Autonomous Closed-Loop Discovery and Reproducible Manufacturing for High-Performance Perovskite Solar Cells
Abstract
Autonomous experimentation is emerging as a powerful paradigm for accelerating materials discovery and improving reproducibility in complex energy materials systems. In this talk, I will present our recent work on an autonomous closed-loop framework that integrates interpretable machine learning, quantum-mechanical modeling, and automated device manufacturing for perovskite solar cells. On the discovery side, we combined active learning with density functional theory calculations to screen a large molecular design space and establish quantitative structure-property-performance relationships for interfacial passivation molecules. On the fabrication side, we developed an automated manufacturing platform that uses Bayesian optimization and symbolic regression in a feedback loop to continuously refine processing conditions and device performance. Using this integrated framework, we identified a new passivation molecule, 5-(aminomethyl)nicotinonitrile hydroiodide (5ANI), and autonomously optimized its implementation in perovskite solar cells.
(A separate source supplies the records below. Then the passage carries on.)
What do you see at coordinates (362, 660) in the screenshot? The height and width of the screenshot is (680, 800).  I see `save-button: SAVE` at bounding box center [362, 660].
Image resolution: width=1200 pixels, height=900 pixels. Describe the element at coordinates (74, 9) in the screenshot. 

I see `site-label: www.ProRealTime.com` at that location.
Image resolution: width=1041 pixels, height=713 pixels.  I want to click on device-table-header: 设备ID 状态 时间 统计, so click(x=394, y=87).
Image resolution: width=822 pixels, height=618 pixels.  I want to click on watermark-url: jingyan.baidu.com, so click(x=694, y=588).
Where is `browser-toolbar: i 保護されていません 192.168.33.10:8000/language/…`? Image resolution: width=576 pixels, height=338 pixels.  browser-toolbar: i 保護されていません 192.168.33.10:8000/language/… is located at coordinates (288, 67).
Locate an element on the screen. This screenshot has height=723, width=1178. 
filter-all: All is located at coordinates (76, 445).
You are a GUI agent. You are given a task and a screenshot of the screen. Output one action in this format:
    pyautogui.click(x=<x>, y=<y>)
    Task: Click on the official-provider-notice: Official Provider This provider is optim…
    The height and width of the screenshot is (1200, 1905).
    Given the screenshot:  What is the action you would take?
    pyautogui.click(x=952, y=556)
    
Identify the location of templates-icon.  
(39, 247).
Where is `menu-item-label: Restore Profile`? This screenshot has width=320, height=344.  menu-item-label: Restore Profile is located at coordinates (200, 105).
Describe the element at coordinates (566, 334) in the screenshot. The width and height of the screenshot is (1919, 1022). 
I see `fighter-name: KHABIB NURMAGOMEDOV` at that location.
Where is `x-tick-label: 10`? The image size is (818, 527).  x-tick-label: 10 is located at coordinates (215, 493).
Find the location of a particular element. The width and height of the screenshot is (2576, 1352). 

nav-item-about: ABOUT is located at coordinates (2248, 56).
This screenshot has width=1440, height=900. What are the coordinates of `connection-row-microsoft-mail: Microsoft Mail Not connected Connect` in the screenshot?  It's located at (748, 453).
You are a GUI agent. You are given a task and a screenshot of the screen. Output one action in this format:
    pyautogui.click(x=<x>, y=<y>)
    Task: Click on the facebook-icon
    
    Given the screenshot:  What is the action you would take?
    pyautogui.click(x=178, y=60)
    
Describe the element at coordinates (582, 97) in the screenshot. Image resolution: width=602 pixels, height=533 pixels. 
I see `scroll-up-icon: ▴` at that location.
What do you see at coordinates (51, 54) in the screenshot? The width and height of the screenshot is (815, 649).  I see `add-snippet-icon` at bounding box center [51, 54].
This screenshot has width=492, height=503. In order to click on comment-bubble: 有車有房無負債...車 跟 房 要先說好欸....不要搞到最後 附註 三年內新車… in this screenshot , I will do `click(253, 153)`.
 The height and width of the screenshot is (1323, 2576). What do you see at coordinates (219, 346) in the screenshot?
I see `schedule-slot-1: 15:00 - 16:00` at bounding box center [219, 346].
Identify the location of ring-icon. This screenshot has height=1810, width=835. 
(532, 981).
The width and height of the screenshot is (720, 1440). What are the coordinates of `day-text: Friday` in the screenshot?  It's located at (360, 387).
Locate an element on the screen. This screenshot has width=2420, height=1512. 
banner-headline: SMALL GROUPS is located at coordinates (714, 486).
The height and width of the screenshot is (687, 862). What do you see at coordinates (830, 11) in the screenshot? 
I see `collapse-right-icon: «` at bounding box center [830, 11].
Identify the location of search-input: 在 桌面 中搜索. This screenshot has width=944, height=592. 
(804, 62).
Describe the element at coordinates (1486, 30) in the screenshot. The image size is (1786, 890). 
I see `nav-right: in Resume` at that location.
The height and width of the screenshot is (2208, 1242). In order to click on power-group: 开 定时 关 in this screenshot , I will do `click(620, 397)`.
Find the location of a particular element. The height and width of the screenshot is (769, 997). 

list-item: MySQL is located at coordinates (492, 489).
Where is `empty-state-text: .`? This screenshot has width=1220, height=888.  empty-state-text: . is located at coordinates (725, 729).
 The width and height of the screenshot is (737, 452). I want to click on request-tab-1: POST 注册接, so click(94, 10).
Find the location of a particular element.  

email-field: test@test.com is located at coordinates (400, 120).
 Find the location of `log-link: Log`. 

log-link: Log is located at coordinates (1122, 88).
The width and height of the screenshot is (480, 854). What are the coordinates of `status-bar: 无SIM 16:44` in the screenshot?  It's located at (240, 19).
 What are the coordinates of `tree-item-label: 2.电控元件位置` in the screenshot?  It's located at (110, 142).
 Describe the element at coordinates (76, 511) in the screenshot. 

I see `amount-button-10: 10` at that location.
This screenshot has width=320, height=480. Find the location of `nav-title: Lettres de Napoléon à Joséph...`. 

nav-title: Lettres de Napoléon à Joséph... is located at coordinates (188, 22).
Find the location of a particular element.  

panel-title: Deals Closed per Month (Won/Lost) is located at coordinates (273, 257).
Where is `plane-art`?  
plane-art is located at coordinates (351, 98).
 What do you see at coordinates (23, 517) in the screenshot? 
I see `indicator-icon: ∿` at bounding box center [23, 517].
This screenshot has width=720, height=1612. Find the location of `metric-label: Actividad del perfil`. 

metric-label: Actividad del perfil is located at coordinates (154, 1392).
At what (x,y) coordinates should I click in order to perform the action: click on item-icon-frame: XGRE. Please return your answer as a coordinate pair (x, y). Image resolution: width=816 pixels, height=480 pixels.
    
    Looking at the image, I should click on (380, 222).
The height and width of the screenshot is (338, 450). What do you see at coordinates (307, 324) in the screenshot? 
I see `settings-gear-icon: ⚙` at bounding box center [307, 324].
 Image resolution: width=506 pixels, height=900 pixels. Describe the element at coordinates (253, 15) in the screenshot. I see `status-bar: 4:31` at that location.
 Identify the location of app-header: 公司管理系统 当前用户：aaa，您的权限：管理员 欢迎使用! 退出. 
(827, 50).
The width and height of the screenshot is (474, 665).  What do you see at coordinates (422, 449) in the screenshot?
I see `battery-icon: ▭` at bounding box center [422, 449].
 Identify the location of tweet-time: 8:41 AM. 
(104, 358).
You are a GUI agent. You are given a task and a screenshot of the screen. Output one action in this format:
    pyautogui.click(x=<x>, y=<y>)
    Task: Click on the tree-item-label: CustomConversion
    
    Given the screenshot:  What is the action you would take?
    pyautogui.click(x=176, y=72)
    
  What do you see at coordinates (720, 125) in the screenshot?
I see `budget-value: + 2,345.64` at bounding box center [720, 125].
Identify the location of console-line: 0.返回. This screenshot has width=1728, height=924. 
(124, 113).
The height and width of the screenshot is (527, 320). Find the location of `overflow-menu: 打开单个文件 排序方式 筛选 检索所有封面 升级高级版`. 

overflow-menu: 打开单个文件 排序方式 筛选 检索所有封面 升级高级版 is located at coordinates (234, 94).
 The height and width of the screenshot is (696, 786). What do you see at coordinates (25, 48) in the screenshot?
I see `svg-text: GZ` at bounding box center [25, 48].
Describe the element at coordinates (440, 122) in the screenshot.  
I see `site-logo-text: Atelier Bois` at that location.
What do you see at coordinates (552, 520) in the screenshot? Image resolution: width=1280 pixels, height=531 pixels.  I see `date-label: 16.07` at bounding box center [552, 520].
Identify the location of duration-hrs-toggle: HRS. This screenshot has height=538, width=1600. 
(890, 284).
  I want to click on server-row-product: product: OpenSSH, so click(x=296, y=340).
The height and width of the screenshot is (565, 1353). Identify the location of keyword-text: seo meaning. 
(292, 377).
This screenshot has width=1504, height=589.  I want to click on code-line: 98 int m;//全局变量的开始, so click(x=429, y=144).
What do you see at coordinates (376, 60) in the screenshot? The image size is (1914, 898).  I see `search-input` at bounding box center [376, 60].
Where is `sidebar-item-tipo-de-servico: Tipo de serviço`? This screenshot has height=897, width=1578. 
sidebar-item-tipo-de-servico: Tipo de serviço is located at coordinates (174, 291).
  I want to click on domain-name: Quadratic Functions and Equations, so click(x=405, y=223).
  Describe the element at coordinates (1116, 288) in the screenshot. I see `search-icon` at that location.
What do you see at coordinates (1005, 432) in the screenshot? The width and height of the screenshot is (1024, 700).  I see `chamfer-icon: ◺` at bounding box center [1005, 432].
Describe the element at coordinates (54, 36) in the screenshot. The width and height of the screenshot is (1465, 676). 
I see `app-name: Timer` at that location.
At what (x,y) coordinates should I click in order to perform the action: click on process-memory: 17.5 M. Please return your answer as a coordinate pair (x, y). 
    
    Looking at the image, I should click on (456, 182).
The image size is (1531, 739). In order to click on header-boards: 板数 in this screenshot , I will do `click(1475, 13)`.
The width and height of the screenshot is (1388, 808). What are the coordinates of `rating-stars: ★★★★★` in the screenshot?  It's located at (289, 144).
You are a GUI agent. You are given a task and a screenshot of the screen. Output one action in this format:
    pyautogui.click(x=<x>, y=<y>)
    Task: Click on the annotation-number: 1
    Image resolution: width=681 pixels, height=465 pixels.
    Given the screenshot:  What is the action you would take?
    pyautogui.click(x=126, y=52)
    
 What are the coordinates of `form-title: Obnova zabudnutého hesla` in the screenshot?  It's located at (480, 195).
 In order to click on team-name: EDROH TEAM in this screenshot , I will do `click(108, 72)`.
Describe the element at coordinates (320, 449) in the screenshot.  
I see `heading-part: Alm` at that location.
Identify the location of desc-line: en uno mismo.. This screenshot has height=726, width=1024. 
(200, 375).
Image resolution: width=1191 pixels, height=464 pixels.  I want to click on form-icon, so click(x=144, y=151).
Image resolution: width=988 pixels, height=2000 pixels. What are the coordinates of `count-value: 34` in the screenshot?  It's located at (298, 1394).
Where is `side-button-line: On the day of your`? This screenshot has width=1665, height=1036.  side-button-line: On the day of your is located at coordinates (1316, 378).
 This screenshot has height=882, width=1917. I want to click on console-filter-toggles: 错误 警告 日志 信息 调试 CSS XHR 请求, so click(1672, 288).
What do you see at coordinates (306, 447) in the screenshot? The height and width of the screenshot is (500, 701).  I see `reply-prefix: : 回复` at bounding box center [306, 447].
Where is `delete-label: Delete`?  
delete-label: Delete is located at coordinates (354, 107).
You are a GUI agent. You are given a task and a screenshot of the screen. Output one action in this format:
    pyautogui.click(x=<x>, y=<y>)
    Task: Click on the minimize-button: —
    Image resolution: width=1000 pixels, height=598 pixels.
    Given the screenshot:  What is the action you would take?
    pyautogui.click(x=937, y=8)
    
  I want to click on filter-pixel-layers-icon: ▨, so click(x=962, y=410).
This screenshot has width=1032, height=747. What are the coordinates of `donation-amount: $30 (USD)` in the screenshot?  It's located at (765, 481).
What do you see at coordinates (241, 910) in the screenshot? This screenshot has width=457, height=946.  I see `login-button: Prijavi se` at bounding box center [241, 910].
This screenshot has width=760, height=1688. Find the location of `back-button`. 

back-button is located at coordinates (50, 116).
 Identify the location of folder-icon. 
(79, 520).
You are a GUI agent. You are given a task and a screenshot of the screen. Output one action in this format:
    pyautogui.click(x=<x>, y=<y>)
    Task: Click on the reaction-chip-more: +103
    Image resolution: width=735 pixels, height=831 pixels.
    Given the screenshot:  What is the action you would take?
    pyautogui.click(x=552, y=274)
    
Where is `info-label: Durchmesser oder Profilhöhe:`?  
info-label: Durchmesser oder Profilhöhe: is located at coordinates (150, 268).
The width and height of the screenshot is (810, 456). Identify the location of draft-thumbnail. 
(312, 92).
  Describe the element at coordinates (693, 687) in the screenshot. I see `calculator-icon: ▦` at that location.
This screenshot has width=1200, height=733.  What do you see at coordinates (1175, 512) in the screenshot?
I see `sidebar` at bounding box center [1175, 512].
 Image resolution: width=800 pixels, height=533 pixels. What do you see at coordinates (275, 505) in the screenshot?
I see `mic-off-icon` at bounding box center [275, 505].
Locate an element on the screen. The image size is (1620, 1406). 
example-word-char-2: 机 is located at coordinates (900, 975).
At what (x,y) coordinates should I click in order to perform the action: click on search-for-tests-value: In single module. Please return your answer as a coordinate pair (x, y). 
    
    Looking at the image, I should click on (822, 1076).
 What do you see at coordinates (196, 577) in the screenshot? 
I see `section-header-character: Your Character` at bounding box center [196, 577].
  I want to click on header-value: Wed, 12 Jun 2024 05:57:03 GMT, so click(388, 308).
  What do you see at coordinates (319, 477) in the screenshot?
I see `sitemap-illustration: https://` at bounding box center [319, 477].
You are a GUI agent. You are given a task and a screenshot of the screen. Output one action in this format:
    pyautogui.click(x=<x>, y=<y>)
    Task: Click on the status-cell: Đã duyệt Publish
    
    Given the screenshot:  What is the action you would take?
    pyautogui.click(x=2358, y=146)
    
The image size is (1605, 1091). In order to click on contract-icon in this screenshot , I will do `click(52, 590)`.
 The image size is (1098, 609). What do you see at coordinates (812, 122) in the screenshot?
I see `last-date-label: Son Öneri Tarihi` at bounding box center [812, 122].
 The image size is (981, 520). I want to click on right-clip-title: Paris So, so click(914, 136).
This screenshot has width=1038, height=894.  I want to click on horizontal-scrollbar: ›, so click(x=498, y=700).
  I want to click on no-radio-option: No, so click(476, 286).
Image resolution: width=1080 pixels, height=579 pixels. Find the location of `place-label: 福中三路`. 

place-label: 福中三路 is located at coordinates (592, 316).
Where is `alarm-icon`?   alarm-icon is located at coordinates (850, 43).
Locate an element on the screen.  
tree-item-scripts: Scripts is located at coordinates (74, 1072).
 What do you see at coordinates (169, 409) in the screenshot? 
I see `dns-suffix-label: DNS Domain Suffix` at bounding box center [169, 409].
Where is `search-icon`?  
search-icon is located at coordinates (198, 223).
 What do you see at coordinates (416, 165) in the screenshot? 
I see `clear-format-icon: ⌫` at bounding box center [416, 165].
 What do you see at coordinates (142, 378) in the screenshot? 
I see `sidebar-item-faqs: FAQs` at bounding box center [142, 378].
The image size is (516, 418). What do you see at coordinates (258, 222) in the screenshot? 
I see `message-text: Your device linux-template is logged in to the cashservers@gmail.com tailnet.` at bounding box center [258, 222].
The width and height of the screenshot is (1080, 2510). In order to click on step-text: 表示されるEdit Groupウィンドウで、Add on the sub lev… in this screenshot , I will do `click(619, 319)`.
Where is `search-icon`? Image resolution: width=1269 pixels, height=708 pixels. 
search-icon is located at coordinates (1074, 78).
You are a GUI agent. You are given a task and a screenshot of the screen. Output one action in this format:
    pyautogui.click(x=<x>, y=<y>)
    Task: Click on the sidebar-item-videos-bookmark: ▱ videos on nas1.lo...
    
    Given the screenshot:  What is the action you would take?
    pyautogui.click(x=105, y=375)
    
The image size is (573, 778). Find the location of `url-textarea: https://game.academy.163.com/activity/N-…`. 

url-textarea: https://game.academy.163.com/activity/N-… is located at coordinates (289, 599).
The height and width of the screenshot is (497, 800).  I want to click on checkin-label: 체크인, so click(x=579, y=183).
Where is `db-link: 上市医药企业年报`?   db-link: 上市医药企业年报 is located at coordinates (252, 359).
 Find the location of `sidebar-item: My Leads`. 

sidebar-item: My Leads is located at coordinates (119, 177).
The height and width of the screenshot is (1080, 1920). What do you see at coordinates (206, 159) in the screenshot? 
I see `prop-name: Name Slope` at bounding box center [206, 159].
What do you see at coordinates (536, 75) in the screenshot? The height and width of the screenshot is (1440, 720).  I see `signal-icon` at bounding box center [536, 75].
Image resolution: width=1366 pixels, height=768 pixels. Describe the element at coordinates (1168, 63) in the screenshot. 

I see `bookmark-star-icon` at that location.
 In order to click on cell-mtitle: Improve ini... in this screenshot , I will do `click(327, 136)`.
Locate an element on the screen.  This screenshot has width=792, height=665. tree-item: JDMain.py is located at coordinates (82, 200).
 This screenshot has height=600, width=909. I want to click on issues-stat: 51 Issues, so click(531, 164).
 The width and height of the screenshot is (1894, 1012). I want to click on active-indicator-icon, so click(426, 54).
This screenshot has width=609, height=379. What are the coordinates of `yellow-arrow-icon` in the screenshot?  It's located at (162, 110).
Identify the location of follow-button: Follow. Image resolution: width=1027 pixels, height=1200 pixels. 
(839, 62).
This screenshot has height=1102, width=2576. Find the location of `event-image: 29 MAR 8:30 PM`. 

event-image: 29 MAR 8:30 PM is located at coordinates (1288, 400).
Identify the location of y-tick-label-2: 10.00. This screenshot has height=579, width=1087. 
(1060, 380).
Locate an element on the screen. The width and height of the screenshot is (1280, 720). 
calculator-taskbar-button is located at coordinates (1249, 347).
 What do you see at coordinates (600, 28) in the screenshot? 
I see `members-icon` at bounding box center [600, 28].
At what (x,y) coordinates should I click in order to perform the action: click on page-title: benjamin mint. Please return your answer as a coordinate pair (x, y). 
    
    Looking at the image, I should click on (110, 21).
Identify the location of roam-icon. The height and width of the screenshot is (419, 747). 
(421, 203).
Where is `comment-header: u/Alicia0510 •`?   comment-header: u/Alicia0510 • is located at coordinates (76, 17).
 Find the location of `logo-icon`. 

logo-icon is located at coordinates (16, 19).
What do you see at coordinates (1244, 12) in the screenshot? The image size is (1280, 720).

This approach enabled 0.05 cm² devices with a power conversion efficiency of 27.22% and 21.4 cm² mini-modules with an efficiency of 23.49%, while also achieving substantially improved operational stability and nearly fivefold better fabrication reproducibility compared with manual processing. More broadly, this work demonstrates how AI-driven closed-loop systems can bridge materials discovery and manufacturing, offering a general strategy for reproducible, scalable, and interpretable scientific discovery in photovoltaics and beyond.